Level crossings in Luxembourg. Reading territorial exposure before removal decisions
Luxembourg keeps removing level crossings, with the Société Nationale des Chemins de Fer Luxembourgeois (CFL) managing the inventory and replacing crossings with road under and overpasses, the Administration des chemins de fer acting as the national safety authority, and the Administration des enquêtes techniques investigating accidents on the network.
- For the crossings that remain in service, the nearby population, emergency access, village and farm circulation, and local routes form the territorial context.

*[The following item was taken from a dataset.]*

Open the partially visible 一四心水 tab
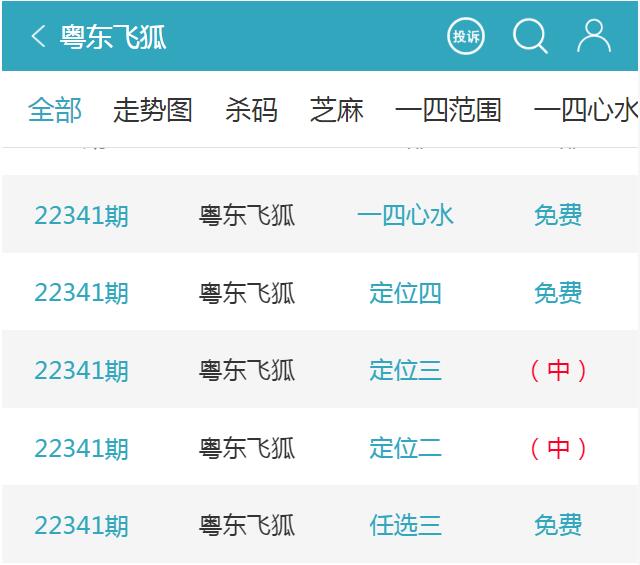The height and width of the screenshot is (565, 640). click(x=586, y=110)
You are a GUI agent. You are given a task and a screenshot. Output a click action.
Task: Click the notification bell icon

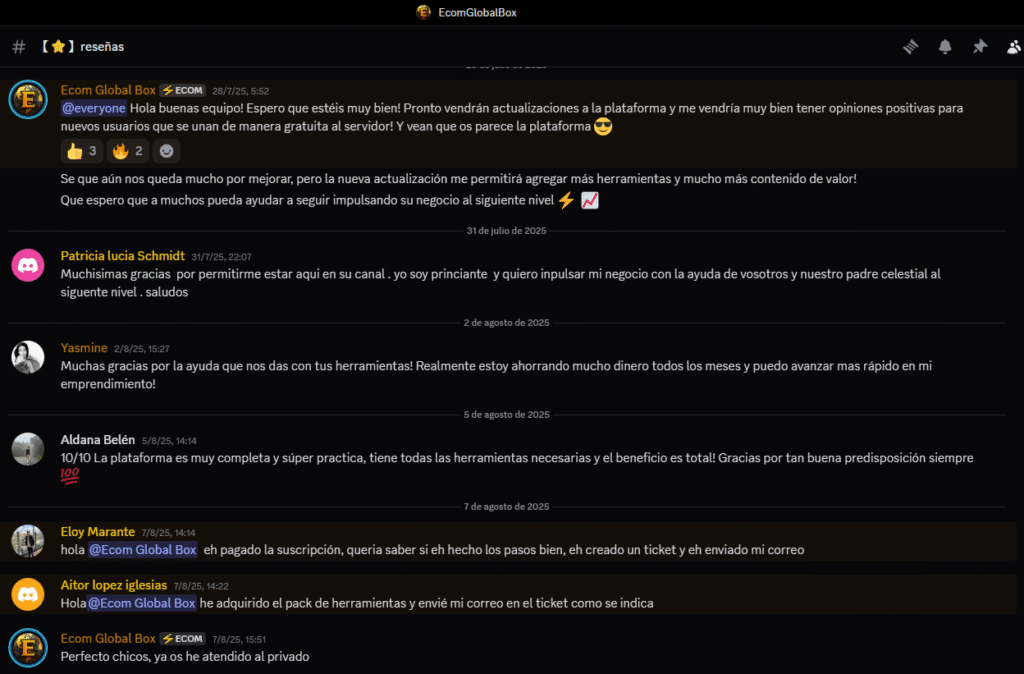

- For the crossings that move toward removal, the crossing is replaced by an under or overpass. Road users, cyclists and local traffic then rely on the new structure or on different routes.
The following sections present the level crossing system, the safety regime that governs it, the public actors, and the removal programme that replaces crossings rather than scoring them. The last section covers the territorial context that SAMRoute models.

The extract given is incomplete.